> [Data]:
>>>>>

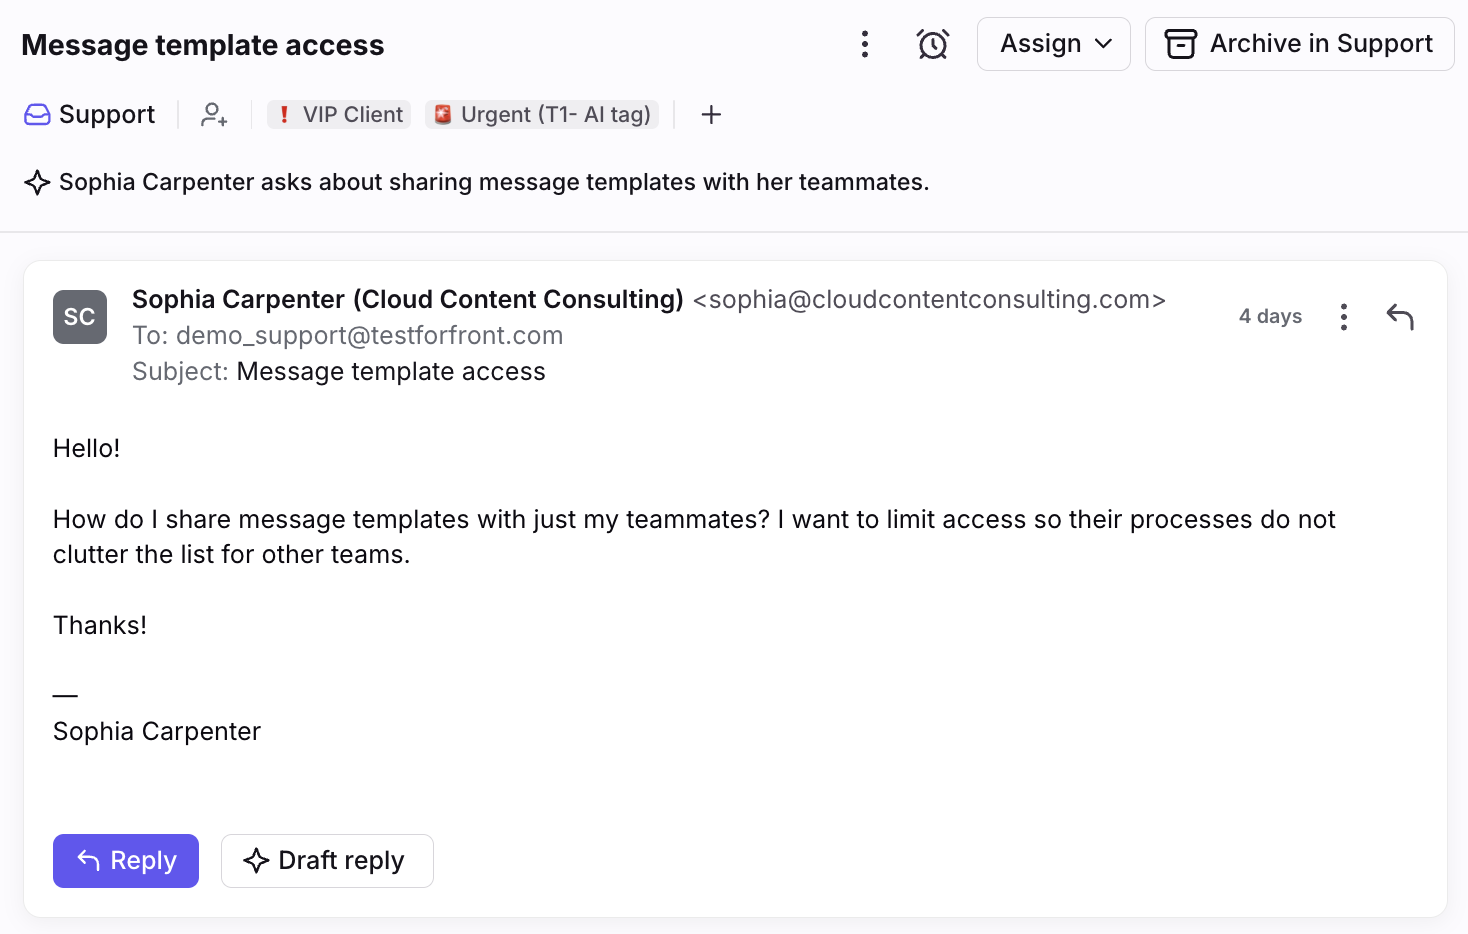Open the conversation three-dot options menu
1468x934 pixels.
pos(865,44)
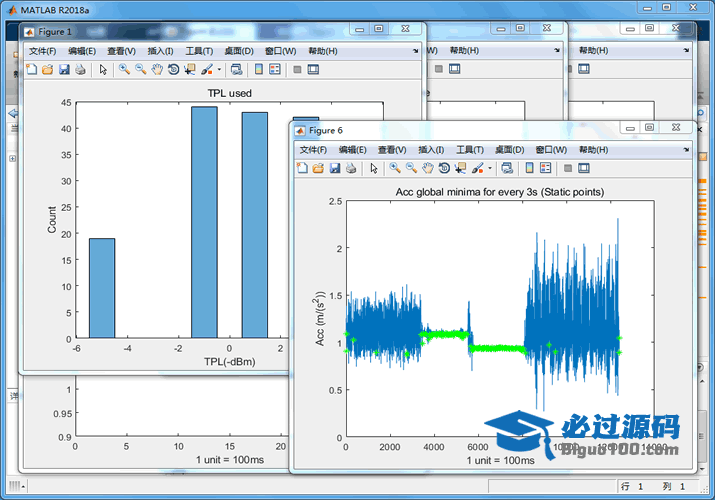
Task: Click Zoom Out magnifier in Figure 1 toolbar
Action: click(140, 69)
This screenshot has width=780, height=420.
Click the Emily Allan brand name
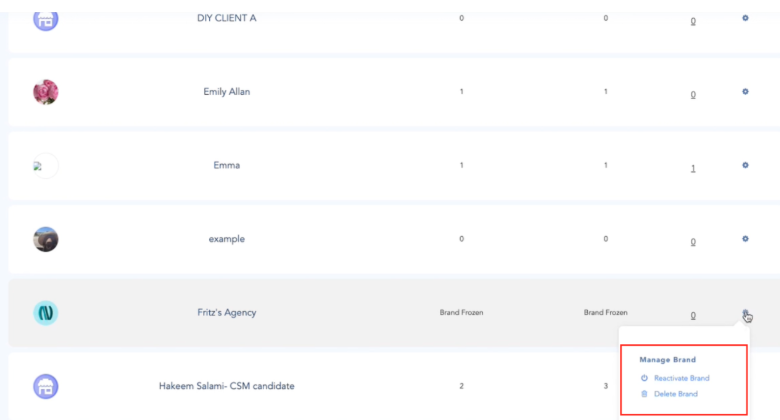pos(227,92)
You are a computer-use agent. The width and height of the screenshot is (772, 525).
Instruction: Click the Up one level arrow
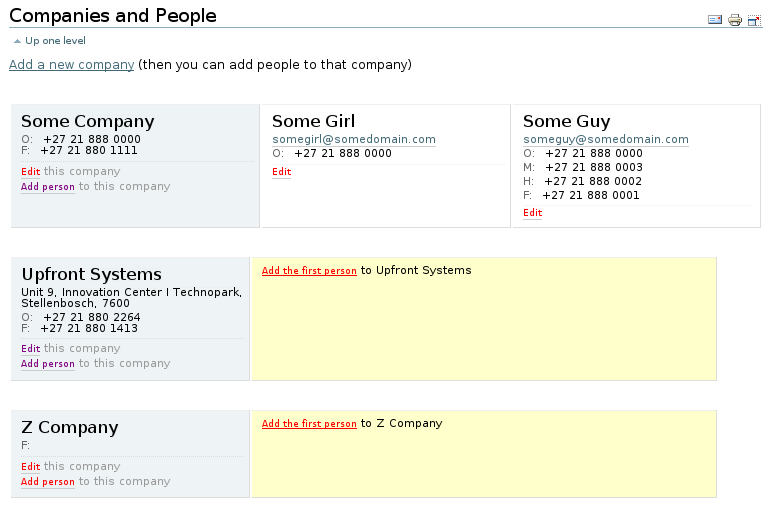(17, 41)
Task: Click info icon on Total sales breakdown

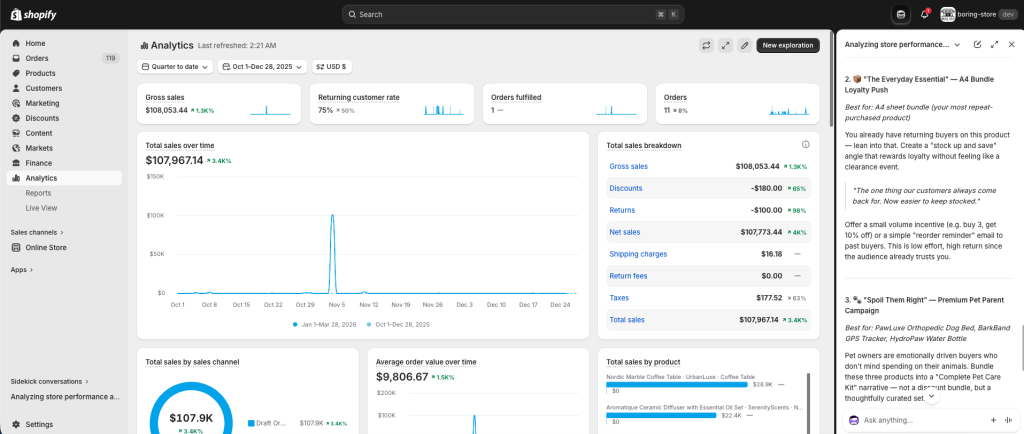Action: [x=805, y=145]
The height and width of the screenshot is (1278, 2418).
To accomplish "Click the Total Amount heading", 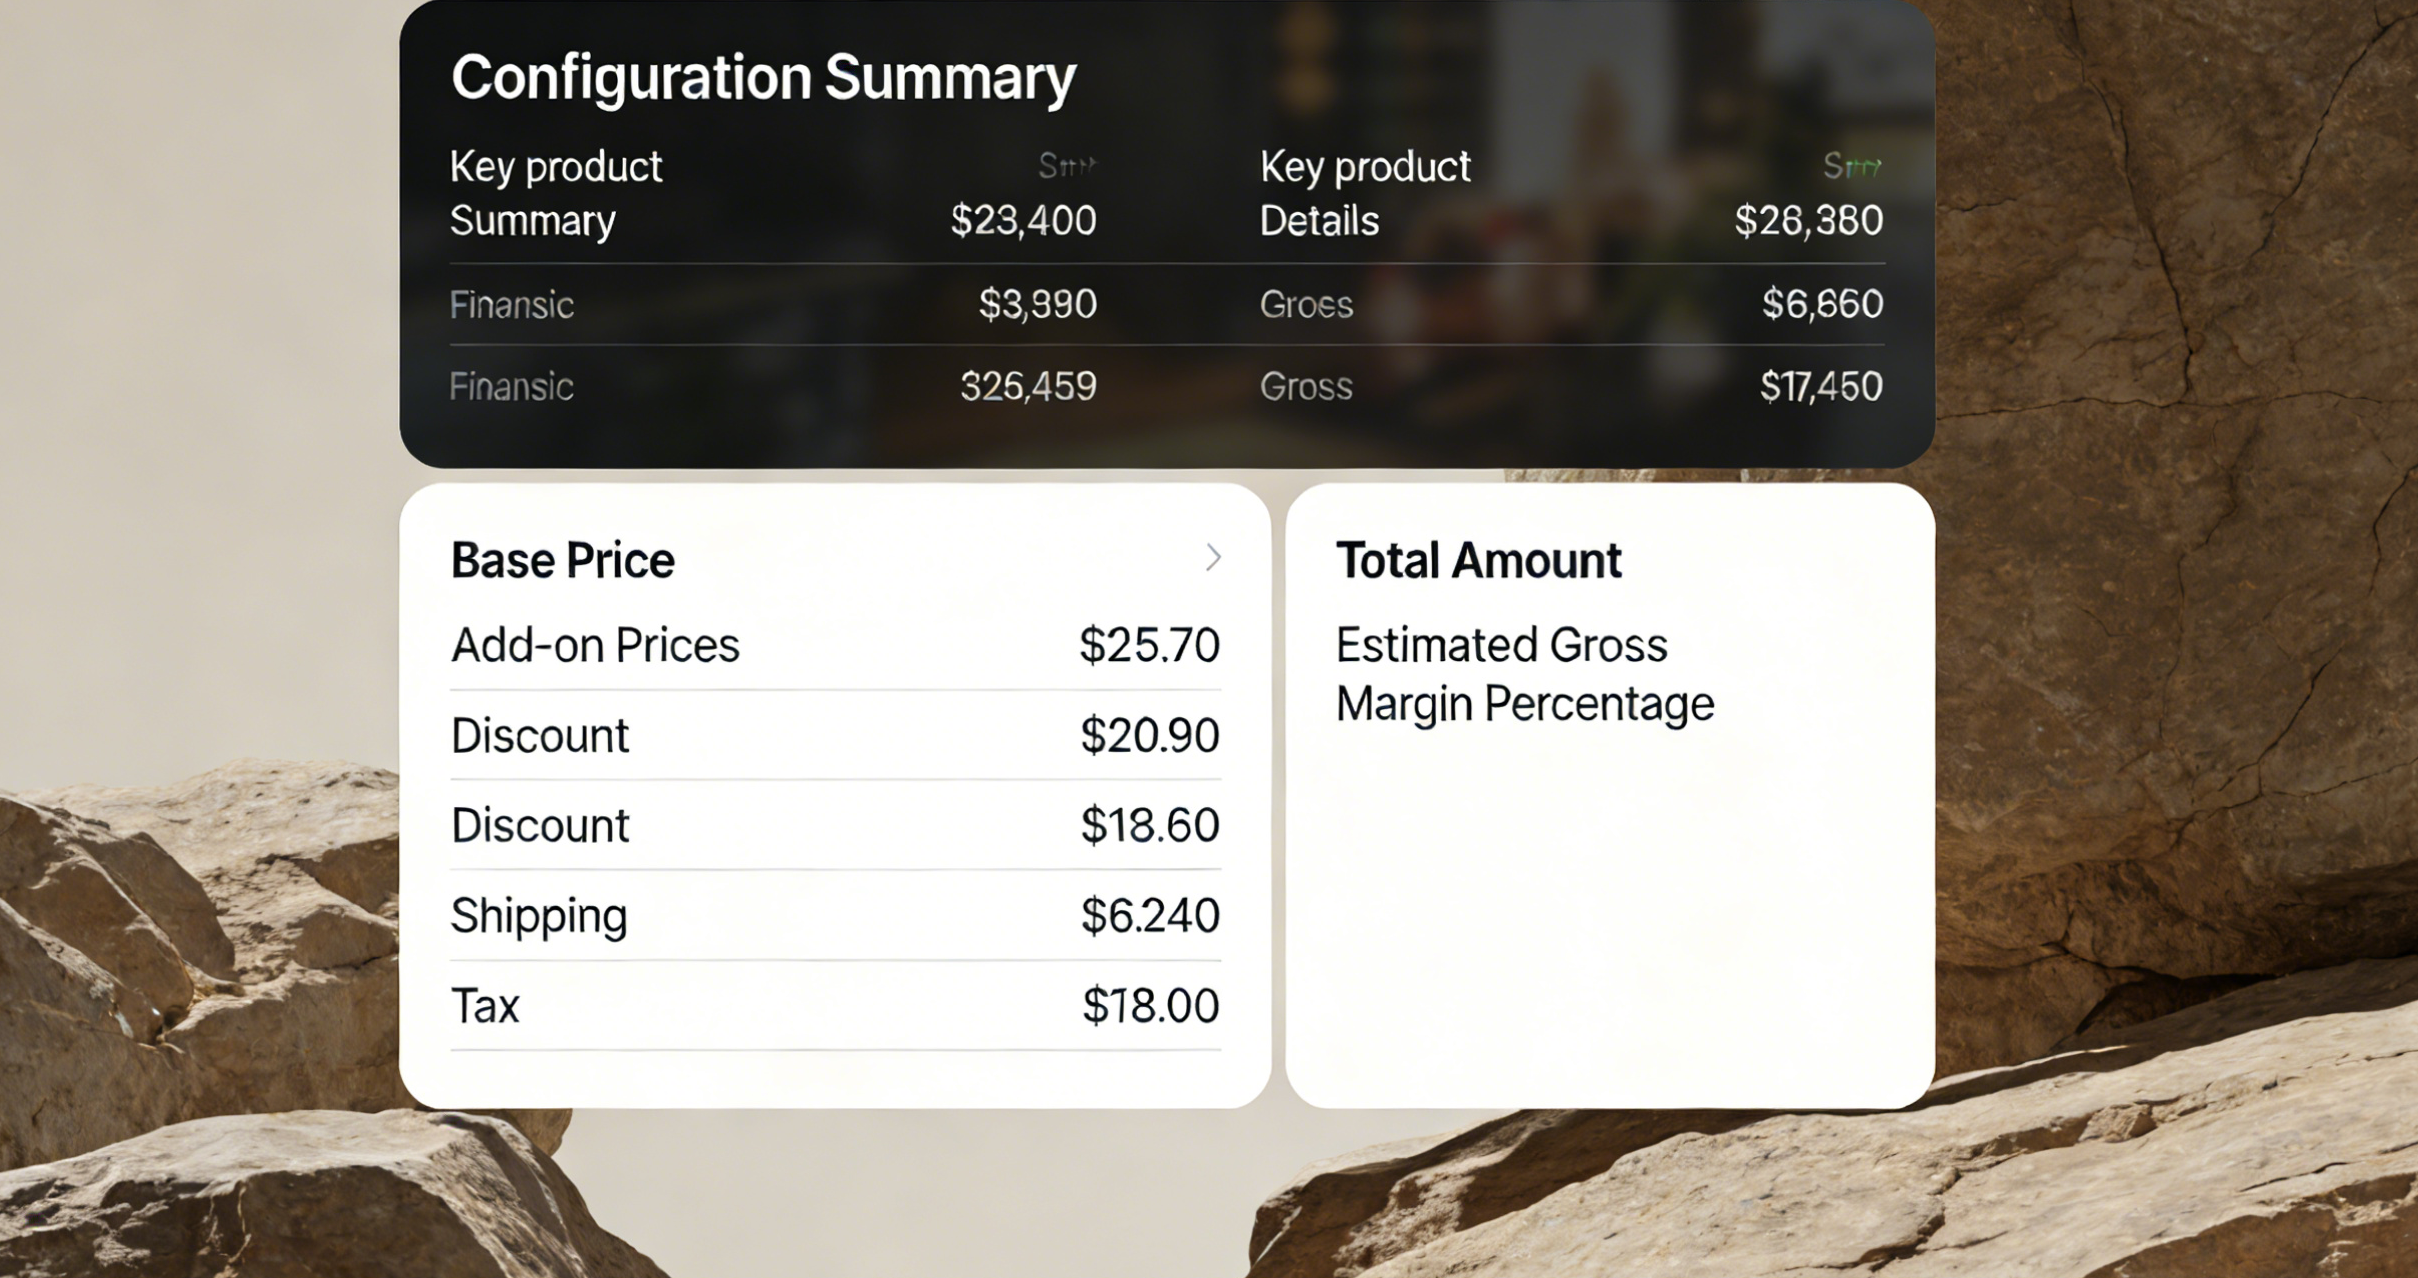I will coord(1478,560).
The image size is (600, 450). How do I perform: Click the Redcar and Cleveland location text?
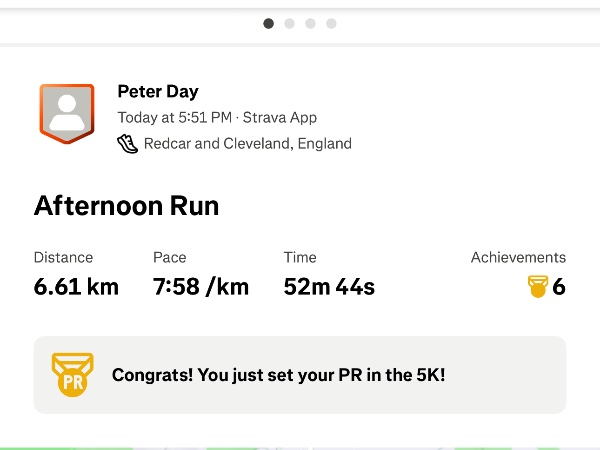click(x=247, y=143)
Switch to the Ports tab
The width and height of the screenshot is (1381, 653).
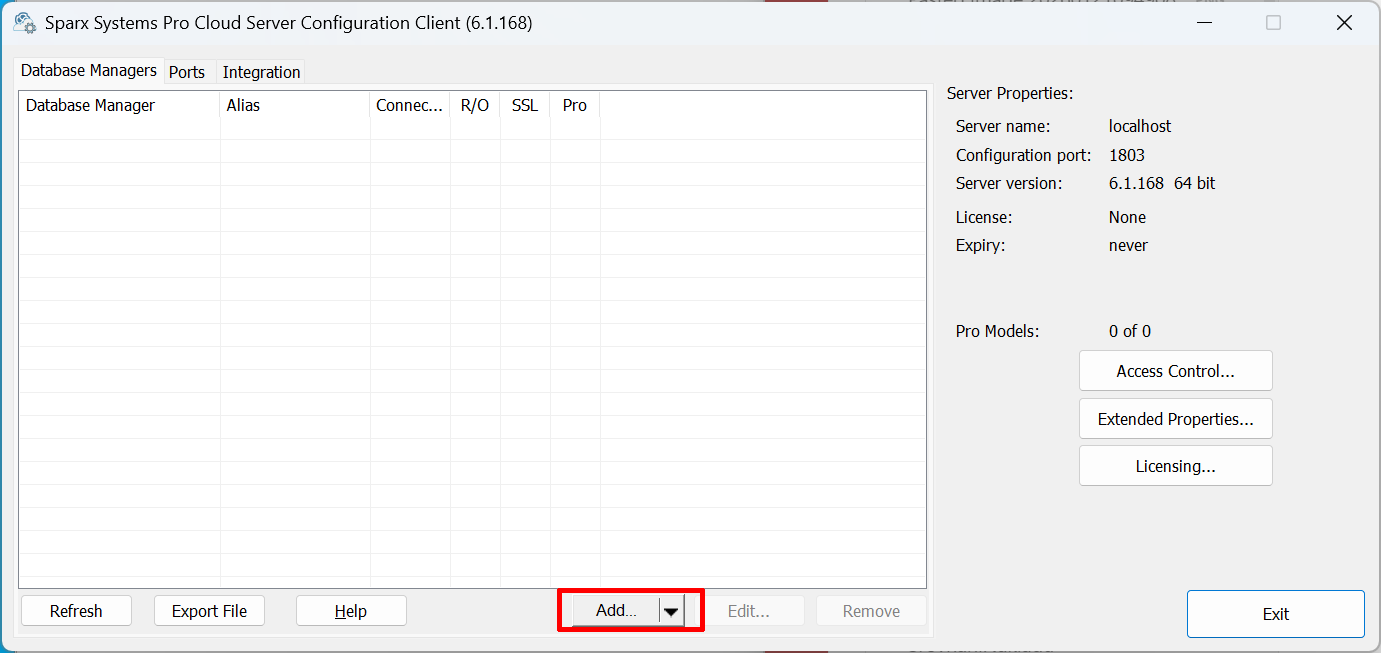[187, 72]
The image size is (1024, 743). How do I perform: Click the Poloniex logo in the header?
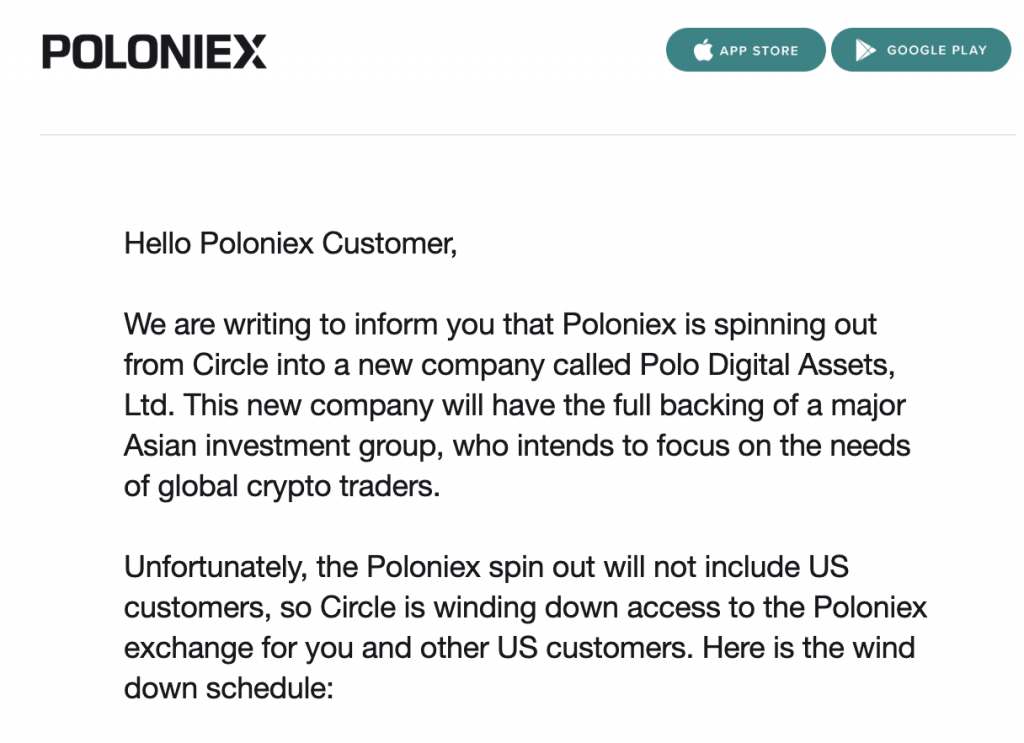pyautogui.click(x=154, y=52)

<<<<<

> [Task]: Produce an exact copy of the lines from the line with "Switch to the Ports tab" through the last line of the data above, both ends included. No pictures belong in it.

> [Answer to this task]:
Switch to the Ports tab
The width and height of the screenshot is (1381, 653).
[187, 72]
The image size is (1024, 743). How do I perform: Click the Poloniex logo in the header?
pyautogui.click(x=154, y=52)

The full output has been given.